In preparation for our annual books and music issue, I have attempted to better myself culturally by reading Remembrance of Things Past, considered by many literary critics to be the most brilliant novel of the 20th century written by a guy named Marcel.
Proust’s master work is 3,000 pages long, and I’m pleased to report that, after only six weeks of daily reading, I’m already up to page 32. (Yes, I’ve hit a slow patch, but I expect the author will pick up the pace in the last 2,968 pages.)
It’s taking me a while because The Narrator—a wealthy French boy waiting anxiously for his wealthy mother to kiss him good night—is describing, in exhaustive detail, the objects in his bedroom. This technique is used so that the reader, presumably in preparation for major surgery, can fall into a deep French expressionist coma. Either that, or it was the writer’s way of introducing us into the young man’s world which, given what he’s describing, would take a really long time to vacuum.

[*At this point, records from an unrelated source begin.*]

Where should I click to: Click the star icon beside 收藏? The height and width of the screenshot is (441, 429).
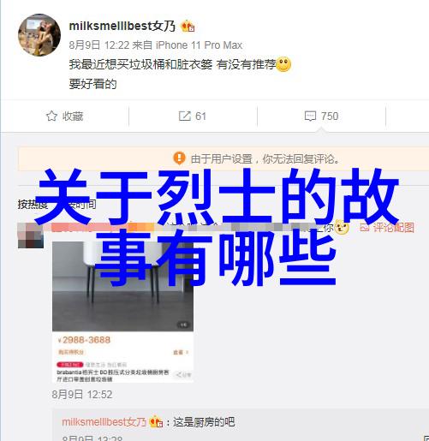click(x=51, y=116)
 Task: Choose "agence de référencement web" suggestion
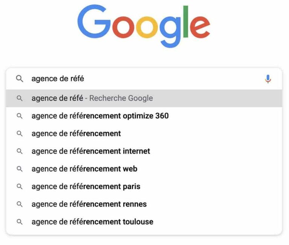pos(84,169)
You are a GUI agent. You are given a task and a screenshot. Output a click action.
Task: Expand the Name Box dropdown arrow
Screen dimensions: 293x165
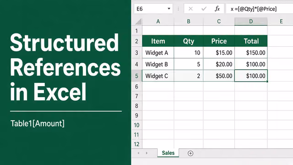(169, 9)
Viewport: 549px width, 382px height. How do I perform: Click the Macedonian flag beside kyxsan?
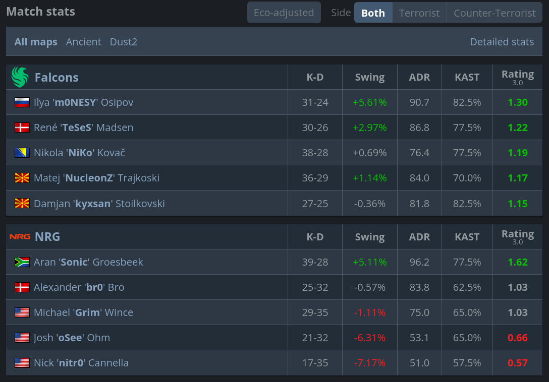pos(22,204)
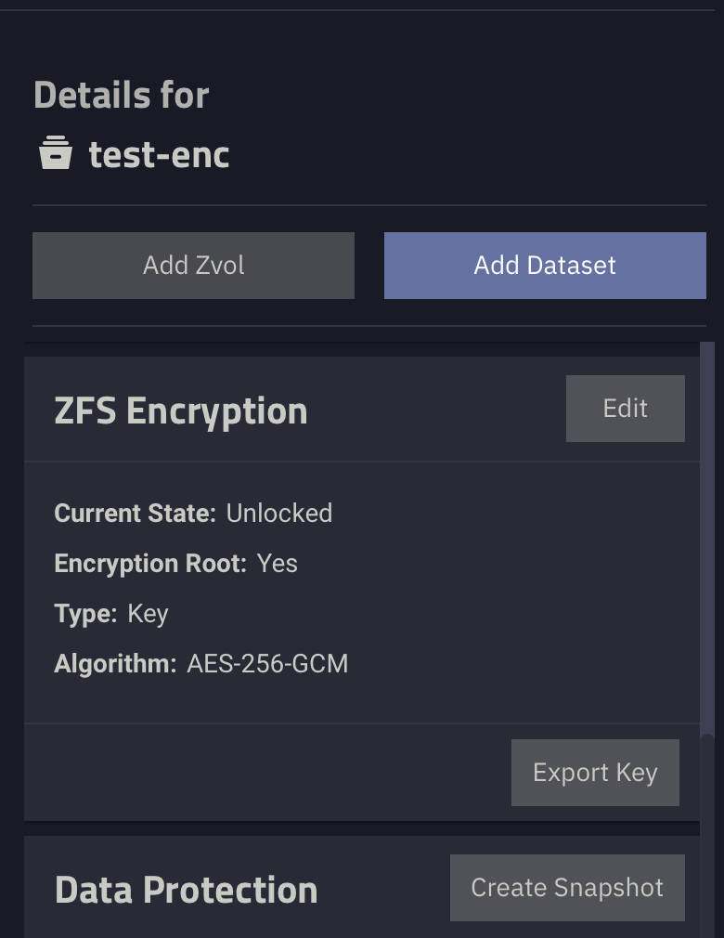Click the Unlocked state value
This screenshot has height=938, width=724.
279,514
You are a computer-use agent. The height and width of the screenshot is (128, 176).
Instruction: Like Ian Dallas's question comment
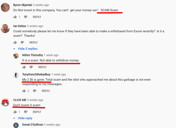tap(15, 42)
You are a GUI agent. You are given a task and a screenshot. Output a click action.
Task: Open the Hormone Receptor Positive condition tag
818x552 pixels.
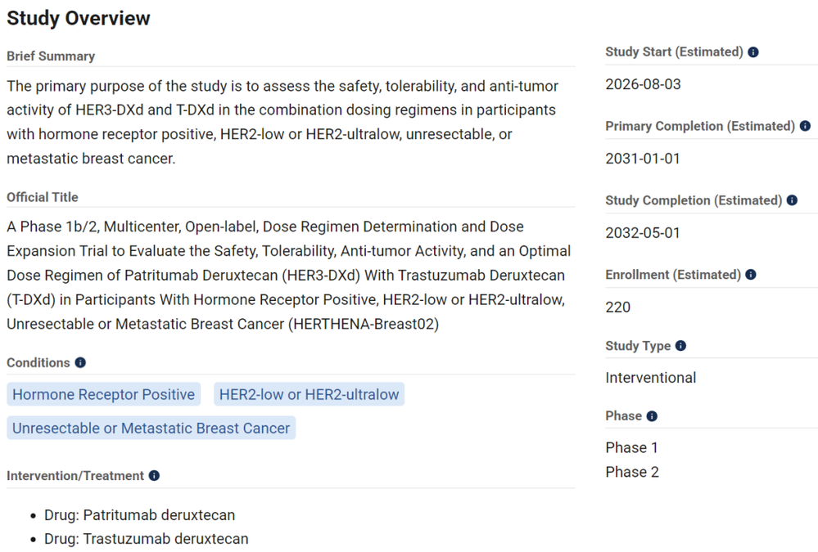pos(104,394)
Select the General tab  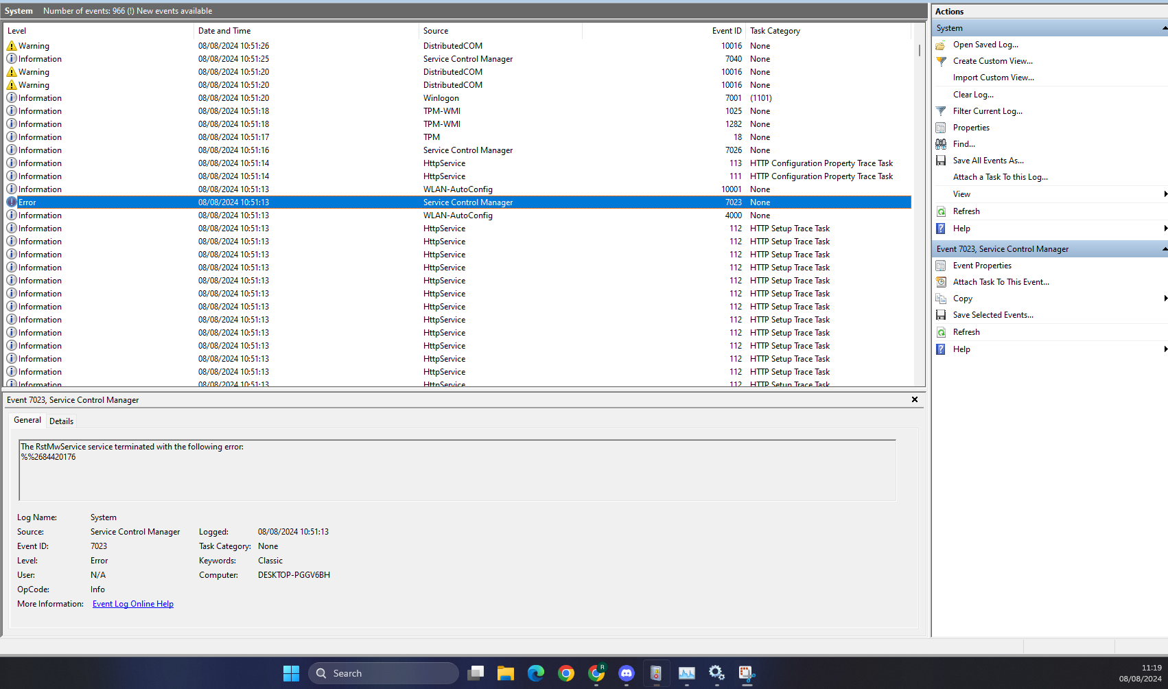pyautogui.click(x=27, y=420)
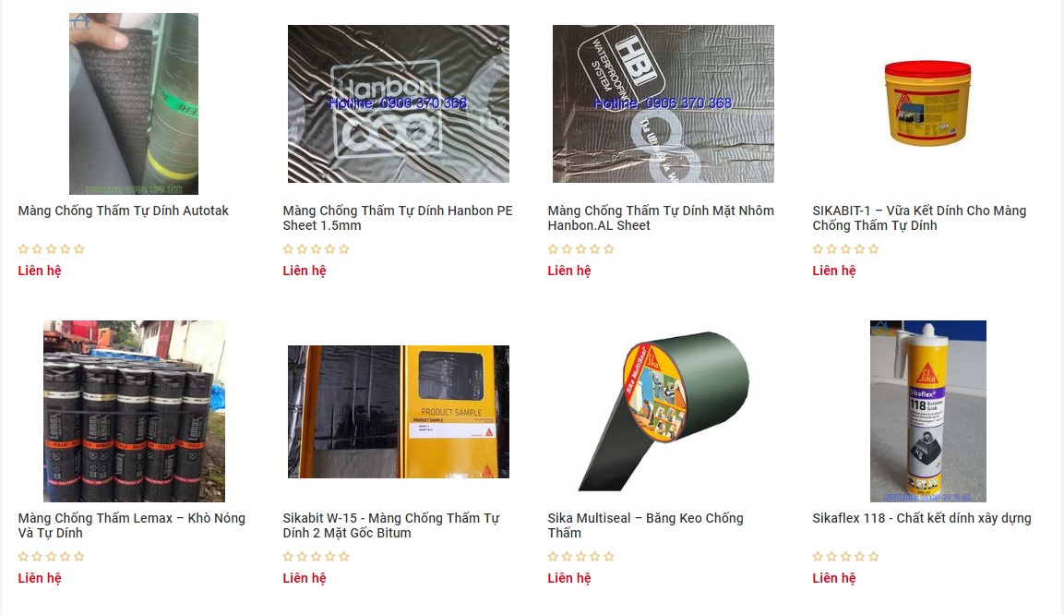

Not to second-guess one of the last century’s greatest novelists, but I wonder if the story might move along a bit faster had the boy’s bedroom suddenly lit up with the piercing floodlights of a hovering helicopter, and ninja-garbed figures rappelled down and crashed through the windows. This would have the valuable literary effect of scaring the crap out of the kid and taking his mind off his momma. It would also propel the reader into the next chapter, which hopefully would include political intrigue, betrayal, and a car chase.